Combining a few suggestions, I vote Scotch quail's egg. Bit sized and extremely kawaii.
posted by kaspen at 2:00 PM on September 25, 2014


Best answer: Jumping off barchan's suggestion, egg salad could be served on Melba toasts for a type of canapé. Much smaller than a full slice of bread, portable, but still with that crunchy toast goodness.
posted by Orange Dinosaur Slide at 2:24 PM on September 25, 2014


Best answer: I make a lovely deconstructed canape with a mayo/mustard/onion/celery spread, with a slice of hard boiled egg on top and a slice of olive on top of that. I use those "cocktail breads" so I'm not dicking around with cutting bread. I linked to Amazon, but most large grocery stores carry them. Just ask.

Egg Salad pinwheels is another fancy canape. Although call ahead to the bakery and ask them to slice the bread horizontally instead of vertically.

Or Deviled Eggs with a crouton on top!

Have fun!
posted by Ruthless Bunny at 3:00 PM on September 25, 2014


There's a version vegans make that I've become addicted to--basically it takes the standard tofu scramble and kicks it up an eggy notch with the addition of generous helpings of the eggy, sulfurous kala namak "black" salt. If you have a spice shop nearby that carries it, this is truly an excellent way to make something that is almost alarmingly egg-like without containing any eggs. And it mixes well with cilantro, peppers, onions, and other scramble add-ins. Since it's just a bunch of scrambly stuff that you toss on toast, it's really easy to prepare and portion (I make it for office breakfast potlucks alllllll the time).

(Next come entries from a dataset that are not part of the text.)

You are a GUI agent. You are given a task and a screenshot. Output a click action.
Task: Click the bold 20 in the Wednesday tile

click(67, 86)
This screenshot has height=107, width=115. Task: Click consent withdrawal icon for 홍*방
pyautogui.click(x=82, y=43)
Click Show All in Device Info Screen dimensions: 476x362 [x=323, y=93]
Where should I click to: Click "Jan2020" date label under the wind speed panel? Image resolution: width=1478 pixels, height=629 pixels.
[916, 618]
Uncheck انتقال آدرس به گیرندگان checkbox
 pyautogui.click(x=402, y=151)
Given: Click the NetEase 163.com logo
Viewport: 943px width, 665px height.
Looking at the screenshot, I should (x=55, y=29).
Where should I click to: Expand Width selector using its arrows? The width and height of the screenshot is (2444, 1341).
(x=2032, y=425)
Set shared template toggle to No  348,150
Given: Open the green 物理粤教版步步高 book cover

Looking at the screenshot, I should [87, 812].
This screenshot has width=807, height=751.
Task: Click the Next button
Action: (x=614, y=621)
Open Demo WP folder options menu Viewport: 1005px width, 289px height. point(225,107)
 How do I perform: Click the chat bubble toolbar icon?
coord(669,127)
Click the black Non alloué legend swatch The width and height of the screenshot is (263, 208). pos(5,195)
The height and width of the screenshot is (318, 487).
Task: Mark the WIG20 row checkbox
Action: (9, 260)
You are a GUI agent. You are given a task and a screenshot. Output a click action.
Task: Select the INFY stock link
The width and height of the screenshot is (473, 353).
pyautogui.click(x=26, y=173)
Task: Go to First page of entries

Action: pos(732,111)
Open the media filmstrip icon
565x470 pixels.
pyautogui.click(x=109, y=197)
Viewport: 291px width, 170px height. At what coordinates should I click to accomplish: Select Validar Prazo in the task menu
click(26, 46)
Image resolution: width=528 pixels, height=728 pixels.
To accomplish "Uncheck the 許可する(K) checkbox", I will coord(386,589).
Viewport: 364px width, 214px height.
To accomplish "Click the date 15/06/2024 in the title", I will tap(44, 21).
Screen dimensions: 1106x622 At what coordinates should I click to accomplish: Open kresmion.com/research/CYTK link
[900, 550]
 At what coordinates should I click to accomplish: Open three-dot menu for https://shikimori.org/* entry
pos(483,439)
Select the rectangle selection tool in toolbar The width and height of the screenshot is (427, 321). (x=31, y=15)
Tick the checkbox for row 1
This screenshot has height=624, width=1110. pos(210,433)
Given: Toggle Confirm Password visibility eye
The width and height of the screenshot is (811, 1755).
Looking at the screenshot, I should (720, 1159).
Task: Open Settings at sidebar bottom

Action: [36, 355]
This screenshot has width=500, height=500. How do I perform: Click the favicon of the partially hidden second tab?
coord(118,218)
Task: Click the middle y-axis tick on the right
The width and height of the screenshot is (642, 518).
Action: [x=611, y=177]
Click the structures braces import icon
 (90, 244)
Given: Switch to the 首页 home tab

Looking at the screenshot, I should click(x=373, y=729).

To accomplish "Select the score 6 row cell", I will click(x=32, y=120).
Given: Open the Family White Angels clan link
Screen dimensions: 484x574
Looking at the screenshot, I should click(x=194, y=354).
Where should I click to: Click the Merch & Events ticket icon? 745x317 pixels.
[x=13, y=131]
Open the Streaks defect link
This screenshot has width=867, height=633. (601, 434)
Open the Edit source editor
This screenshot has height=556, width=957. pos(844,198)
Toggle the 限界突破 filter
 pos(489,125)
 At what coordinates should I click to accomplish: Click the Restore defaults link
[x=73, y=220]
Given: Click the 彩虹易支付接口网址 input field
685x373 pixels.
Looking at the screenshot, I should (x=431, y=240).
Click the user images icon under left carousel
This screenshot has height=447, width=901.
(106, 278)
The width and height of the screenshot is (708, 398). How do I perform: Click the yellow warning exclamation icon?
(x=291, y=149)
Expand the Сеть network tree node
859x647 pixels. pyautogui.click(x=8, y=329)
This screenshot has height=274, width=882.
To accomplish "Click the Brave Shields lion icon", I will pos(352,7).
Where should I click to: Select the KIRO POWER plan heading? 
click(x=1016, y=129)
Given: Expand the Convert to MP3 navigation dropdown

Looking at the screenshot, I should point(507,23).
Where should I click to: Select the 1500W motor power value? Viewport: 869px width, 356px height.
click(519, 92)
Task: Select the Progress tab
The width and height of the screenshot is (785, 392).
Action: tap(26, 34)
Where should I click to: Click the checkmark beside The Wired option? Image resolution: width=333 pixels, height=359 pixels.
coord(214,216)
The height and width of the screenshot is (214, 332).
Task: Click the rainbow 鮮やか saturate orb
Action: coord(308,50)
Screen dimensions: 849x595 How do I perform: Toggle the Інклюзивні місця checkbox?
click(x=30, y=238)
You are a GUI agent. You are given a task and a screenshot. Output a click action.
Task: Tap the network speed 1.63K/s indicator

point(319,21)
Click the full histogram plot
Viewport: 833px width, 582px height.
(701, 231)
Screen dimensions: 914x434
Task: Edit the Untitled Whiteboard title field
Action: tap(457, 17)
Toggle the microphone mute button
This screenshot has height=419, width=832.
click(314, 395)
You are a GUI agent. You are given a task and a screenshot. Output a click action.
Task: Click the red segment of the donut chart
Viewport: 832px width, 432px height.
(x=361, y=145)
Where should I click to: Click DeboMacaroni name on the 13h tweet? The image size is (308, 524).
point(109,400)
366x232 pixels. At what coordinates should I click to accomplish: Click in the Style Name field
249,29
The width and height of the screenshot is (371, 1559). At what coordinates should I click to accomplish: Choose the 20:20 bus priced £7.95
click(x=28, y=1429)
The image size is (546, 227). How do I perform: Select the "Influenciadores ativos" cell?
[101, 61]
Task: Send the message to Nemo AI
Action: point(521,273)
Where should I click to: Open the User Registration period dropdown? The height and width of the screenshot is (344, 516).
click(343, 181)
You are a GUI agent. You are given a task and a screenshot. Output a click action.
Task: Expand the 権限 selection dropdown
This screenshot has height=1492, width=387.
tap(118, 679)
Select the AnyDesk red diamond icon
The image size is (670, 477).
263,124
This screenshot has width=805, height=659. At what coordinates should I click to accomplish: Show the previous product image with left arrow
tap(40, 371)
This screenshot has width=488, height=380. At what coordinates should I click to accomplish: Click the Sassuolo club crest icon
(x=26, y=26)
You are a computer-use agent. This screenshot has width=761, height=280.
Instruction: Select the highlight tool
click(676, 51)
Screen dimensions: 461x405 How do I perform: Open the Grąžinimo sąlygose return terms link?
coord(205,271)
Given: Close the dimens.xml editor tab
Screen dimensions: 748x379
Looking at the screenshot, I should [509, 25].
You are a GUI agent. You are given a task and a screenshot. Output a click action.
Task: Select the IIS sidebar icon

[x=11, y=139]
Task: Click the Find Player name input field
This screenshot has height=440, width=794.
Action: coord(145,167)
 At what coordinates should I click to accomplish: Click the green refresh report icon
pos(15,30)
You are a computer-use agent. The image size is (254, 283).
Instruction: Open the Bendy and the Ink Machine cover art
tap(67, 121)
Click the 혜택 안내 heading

Side note of advice: if you're going to use kala namak, cook with a bit of it but reserve a bit of it as a finishing salt. That keeps the egg-ness more intact than adding it all in before cooking. Here's a sample scramble recipe using kala namak.
posted by late afternoon dreaming hotel at 4:16 PM on September 26, 2014


Response by poster: Thank you everyone for your suggestions!! All of them are really charming and sound delicious!! I marked some of the answers as being more appropriate for this particular situation, but I'll definitely be coming back to this post for appetizer/party ideas in the future.